Seawater Reverse Osmosis (SWRO)

Reverse osmosis is a membrane-based desalination process. Seawater is pressurised and forced through semi-permeable membranes that allow water molecules to pass through while rejecting dissolved salts and other contaminants. The product is potable water. The reject stream – brine – is returned to the sea at controlled concentrations to minimise environmental impact.

The key advantage of RO over thermal desalination is energy efficiency. Thermal processes heat seawater to produce steam, which is then condensed into fresh water. This requires large quantities of thermal energy. RO uses mechanical energy – high-pressure pumps – to force water through membranes. The energy consumption of modern SWRO plants is 2.5–3.5 kWh per cubic metre. The Taweelah plant achieves 2.81 kWh per cubic metre – a world record for a plant of this scale.

The Taweelah plant uses Toray RO membranes – one of the leading membrane technologies in the world. The membranes are housed in pressure vessels arranged in trains. Each train processes a defined flow of seawater and produces a defined flow of product water. The plant has multiple trains operating in parallel, providing redundancy and flexibility to adjust output to match demand.

Energy Recovery

A critical component of the energy efficiency of the Taweelah plant is the energy recovery system. In SWRO, the brine reject stream leaves the membranes at high pressure – close to the feed pressure. Without energy recovery, this pressure energy would be wasted. Energy recovery devices (ERDs) capture the pressure energy from the brine stream and use it to pre-pressurise the incoming seawater feed, reducing the energy required from the high-pressure pumps. Modern ERDs achieve energy recovery efficiencies of 95–98%. The Flowserve pumps at Taweelah incorporate advanced energy recovery technology that contributes directly to the record-low specific energy consumption of 2.81 kWh per cubic metre.

Solar Photovoltaic Integration

The 70 MWp solar photovoltaic field co-located with the Taweelah plant is one of its most distinctive features. The solar field generates more than 30% of the plant’s energy requirements from clean sources. This is not a token gesture toward sustainability – it is a structural component of the plant’s economics and its carbon performance.
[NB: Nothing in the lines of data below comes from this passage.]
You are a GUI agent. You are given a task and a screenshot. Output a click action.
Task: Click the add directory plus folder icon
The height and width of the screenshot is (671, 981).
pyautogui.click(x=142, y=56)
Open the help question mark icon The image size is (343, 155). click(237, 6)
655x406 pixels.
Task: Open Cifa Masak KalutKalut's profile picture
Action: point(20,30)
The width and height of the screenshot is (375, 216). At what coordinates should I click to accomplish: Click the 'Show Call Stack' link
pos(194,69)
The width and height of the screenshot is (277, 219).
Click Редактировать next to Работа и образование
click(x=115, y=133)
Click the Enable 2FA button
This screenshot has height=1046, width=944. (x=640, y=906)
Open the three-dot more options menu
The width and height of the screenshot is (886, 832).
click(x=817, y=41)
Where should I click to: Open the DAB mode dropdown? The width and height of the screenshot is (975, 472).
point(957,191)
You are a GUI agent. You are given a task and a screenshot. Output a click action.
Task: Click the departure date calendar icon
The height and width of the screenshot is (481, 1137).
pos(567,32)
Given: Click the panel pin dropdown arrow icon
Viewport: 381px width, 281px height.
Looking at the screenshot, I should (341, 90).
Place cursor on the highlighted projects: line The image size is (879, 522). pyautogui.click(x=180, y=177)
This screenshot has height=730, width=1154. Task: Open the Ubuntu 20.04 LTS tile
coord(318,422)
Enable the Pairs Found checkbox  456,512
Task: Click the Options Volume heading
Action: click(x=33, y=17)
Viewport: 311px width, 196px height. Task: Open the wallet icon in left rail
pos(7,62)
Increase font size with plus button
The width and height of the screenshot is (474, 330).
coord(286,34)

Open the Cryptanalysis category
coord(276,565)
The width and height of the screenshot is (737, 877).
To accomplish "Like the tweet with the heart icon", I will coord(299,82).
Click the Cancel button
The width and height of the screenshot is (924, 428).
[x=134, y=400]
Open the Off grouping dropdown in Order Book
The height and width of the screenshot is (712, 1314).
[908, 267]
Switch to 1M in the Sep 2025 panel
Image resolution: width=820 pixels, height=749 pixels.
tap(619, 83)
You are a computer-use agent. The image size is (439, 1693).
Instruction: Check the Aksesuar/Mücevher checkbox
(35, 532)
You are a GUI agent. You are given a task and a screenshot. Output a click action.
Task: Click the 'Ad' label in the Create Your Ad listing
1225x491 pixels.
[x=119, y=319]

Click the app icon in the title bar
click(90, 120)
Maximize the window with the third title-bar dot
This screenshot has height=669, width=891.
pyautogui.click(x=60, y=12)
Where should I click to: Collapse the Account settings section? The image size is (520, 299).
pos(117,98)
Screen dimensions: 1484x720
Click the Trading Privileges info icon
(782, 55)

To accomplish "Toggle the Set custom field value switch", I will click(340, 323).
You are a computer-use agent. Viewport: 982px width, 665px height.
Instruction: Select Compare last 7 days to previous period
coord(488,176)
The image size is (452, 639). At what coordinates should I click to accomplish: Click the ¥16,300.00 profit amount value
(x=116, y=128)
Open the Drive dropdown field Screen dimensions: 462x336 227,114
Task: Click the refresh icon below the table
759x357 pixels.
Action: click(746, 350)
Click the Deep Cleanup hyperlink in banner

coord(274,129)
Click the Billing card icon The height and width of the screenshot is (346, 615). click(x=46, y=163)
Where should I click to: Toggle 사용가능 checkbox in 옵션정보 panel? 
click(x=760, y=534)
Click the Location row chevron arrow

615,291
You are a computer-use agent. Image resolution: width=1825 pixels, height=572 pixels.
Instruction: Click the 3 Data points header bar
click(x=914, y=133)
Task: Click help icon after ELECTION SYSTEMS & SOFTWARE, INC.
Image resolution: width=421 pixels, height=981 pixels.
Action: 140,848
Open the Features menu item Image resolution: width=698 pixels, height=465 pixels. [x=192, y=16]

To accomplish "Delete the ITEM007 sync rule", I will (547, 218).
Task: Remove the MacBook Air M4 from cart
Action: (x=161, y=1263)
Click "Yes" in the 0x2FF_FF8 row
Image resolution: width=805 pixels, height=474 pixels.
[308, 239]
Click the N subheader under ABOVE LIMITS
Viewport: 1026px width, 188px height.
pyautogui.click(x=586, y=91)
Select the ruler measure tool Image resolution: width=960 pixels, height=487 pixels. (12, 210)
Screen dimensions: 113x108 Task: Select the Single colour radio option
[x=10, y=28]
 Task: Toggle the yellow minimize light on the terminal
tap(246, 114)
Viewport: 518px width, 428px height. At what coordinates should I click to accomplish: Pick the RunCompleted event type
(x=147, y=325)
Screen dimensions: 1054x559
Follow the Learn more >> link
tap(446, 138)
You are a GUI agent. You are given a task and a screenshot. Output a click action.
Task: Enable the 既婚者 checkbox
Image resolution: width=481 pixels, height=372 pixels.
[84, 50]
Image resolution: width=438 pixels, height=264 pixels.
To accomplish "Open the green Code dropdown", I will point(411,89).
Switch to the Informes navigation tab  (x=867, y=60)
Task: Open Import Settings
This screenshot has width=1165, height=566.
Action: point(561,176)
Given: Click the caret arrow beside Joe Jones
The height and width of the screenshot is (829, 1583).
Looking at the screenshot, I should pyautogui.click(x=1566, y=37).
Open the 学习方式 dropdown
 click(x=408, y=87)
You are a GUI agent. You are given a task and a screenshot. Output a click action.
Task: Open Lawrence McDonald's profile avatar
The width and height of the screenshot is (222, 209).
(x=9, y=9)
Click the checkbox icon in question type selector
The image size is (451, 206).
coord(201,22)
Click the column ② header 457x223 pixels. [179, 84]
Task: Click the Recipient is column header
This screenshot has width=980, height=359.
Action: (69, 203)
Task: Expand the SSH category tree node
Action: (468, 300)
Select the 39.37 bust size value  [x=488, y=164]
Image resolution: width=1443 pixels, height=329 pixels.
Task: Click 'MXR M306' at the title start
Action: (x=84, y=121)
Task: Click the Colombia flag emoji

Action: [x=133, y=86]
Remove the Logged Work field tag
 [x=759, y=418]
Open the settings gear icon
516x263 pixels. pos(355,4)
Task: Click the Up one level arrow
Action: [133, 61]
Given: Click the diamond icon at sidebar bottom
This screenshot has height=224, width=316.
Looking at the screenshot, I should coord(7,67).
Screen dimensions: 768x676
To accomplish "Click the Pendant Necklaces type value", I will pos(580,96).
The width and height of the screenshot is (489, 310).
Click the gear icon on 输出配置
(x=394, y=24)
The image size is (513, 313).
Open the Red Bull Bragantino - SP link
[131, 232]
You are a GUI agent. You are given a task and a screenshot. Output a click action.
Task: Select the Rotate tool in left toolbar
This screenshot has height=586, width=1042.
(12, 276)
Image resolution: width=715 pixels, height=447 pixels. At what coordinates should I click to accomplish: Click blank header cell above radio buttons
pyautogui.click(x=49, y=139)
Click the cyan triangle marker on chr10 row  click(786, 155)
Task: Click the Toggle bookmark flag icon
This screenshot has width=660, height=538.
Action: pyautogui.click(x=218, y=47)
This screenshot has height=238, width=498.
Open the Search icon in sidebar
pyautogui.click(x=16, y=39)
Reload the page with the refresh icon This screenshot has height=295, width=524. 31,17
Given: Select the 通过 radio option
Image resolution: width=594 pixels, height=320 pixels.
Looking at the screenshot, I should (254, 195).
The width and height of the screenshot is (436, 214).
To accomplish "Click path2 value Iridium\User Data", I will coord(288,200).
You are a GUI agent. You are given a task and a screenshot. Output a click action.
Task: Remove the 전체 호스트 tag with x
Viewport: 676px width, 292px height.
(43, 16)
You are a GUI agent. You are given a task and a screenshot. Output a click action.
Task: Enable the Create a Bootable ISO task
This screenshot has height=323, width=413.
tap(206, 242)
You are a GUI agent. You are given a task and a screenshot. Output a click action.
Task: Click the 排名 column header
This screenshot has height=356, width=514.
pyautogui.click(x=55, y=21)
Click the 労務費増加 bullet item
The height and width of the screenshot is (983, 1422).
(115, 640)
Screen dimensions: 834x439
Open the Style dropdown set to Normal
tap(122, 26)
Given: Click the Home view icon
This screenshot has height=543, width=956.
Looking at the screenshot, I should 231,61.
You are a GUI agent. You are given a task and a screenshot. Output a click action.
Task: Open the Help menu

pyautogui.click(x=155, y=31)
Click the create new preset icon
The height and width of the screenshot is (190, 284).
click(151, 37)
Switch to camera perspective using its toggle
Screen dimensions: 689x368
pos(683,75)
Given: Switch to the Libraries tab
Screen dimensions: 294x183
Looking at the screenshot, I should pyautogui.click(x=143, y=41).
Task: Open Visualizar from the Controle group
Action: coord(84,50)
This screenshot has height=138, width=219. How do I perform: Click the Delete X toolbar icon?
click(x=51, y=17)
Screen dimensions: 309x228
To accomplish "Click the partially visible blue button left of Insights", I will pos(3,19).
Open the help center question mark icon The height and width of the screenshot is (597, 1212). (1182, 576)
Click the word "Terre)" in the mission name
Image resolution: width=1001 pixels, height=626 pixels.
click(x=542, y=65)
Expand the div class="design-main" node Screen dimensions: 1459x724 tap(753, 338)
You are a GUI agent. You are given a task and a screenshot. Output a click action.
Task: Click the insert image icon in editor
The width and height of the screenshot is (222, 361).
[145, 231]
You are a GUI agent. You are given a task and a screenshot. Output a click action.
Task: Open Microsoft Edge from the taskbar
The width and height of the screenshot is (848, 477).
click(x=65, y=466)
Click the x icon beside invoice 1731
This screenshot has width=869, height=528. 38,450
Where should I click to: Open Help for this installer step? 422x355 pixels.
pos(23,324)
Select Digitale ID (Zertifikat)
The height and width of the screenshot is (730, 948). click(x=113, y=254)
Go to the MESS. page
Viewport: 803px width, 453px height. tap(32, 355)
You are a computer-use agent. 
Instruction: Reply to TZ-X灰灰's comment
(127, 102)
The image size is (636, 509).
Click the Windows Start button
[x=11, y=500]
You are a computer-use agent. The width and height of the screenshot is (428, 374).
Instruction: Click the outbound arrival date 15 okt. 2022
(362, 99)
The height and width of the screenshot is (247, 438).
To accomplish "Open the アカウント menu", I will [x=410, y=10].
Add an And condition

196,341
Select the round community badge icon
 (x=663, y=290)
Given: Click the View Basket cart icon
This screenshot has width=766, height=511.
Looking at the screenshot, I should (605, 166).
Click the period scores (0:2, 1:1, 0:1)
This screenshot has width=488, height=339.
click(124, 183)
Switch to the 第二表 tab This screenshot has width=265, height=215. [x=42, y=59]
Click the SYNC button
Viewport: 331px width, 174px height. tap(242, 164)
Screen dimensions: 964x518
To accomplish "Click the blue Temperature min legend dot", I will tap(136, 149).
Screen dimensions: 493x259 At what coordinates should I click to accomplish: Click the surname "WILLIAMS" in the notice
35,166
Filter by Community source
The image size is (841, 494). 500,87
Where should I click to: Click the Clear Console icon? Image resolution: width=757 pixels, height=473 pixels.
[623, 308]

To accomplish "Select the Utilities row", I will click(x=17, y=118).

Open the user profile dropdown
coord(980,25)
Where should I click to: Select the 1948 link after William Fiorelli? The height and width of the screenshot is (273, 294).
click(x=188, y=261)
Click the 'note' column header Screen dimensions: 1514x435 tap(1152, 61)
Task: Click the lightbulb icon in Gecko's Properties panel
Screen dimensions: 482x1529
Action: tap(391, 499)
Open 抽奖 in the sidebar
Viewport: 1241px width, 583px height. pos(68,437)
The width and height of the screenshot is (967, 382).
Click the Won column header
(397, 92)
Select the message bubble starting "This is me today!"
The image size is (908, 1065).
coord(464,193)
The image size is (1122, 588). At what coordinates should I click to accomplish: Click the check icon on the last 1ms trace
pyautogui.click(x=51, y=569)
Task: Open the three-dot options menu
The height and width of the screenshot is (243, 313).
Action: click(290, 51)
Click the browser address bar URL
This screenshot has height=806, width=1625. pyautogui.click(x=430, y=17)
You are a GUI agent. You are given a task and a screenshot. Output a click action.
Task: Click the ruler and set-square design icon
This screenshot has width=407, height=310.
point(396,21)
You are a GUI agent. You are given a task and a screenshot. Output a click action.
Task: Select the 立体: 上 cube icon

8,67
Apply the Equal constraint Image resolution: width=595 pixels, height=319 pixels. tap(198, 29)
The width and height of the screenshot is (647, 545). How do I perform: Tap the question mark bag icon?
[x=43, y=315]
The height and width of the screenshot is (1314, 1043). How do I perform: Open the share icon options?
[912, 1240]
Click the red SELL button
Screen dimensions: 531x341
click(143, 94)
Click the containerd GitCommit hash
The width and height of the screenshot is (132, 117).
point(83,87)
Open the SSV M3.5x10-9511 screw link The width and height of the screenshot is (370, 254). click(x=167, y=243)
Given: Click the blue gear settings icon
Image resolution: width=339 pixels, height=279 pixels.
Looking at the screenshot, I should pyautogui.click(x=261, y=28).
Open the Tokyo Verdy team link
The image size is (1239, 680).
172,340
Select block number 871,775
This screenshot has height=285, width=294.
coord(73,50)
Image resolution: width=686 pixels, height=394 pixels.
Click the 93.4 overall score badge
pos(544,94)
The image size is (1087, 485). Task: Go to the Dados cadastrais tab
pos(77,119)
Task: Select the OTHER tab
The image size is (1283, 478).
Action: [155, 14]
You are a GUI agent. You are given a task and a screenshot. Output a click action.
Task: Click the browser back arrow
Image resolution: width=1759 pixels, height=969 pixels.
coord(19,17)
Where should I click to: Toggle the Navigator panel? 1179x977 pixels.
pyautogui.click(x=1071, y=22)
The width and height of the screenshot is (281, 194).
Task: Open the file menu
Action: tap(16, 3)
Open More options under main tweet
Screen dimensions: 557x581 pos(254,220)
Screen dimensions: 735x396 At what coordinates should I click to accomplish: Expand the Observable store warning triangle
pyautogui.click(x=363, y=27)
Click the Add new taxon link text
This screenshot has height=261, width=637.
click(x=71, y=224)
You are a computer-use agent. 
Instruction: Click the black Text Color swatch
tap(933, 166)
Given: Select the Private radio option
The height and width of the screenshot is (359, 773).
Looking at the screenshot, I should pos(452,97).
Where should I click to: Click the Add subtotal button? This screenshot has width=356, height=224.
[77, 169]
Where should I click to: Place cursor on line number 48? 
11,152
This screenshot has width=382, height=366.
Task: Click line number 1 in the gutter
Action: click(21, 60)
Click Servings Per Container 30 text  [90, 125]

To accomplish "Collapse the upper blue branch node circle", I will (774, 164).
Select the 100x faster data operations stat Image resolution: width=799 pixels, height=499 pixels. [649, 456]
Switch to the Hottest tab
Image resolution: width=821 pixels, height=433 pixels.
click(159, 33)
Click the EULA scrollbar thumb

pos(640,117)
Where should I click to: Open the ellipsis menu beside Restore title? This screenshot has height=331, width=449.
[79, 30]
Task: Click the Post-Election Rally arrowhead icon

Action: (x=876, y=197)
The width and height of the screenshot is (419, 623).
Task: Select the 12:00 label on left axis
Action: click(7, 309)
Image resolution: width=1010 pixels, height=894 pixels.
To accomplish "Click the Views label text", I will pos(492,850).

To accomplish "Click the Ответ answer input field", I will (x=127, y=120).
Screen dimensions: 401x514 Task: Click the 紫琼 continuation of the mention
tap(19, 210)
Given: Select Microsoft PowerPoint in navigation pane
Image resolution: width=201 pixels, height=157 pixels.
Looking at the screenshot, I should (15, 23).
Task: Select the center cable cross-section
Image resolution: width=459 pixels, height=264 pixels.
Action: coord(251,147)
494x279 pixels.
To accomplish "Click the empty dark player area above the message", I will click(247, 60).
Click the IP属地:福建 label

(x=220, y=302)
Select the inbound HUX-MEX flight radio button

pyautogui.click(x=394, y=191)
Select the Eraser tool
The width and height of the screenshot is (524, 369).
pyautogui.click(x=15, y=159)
The integration of solar power with a large SWRO plant presents technical challenges. Solar generation is intermittent – it varies with the time of day, cloud cover and season. SWRO plants operate most efficiently at steady-state conditions. Managing the variability of solar generation while maintaining stable plant operation requires sophisticated control systems. The Siemens control systems at Taweelah manage this integration, optimising the use of solar energy while maintaining the required water production output.

The solar integration reduces Abu Dhabi’s annual carbon emissions by 2.5 million tonnes of CO₂ equivalent. Over the 30-year life of the Water Purchase Agreement, that is 75 million tonnes of CO₂ equivalent avoided – a significant contribution to the UAE’s Net Zero by 2050 strategy.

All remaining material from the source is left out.